┏━━
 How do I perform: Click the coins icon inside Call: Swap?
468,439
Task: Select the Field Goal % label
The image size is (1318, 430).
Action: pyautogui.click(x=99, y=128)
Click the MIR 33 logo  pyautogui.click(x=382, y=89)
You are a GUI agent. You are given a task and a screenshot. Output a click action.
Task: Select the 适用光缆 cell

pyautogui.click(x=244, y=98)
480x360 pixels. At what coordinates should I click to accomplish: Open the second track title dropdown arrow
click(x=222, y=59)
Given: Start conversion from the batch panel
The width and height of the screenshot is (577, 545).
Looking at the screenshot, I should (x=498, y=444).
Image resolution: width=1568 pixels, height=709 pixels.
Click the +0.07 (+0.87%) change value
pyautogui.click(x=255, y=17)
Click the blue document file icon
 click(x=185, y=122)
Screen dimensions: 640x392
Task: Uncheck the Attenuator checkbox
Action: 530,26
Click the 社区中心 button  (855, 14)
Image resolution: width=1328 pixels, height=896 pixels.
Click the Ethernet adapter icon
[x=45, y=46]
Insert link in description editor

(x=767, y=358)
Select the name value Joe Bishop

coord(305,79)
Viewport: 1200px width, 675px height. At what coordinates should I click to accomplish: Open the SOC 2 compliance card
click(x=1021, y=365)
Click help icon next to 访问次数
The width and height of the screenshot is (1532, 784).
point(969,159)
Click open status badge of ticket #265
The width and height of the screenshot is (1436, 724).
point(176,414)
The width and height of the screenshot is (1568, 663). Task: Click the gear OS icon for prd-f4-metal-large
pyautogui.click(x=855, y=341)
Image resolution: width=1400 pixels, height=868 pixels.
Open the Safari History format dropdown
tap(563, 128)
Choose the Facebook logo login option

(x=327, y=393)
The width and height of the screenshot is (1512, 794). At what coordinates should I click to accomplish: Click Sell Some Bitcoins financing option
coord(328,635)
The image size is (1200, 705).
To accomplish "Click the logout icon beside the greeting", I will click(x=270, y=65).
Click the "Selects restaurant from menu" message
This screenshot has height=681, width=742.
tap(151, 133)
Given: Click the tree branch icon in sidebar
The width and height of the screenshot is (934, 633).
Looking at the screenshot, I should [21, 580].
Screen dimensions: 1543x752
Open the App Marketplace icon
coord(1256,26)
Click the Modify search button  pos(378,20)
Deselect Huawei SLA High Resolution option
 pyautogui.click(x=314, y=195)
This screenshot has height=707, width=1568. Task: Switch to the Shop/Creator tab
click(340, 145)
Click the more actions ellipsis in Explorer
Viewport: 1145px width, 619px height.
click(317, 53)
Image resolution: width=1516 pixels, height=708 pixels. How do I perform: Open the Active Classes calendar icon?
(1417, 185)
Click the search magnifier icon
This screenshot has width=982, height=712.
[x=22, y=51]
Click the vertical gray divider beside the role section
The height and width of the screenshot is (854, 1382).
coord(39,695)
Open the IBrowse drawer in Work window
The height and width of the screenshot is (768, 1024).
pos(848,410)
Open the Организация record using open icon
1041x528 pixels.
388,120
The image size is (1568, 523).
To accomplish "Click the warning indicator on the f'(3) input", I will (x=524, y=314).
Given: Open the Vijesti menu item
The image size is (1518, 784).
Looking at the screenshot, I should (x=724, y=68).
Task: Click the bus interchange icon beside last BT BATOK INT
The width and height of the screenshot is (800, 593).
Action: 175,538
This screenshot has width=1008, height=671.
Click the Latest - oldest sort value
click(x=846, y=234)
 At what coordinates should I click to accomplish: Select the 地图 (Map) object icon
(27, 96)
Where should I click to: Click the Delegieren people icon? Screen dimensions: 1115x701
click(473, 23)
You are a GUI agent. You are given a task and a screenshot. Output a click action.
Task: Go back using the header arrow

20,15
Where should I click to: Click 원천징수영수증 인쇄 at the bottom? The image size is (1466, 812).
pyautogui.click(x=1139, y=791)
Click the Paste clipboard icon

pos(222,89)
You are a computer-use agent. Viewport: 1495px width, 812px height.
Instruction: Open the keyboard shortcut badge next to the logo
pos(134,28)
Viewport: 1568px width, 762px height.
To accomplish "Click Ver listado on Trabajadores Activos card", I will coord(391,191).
┗━━
▶ **PROBLEM DESCRIPTION**:
State how many lines in the entries hold "button". Nothing should come before or after the number.

▶ **ANSWER TO THIS TASK**:
2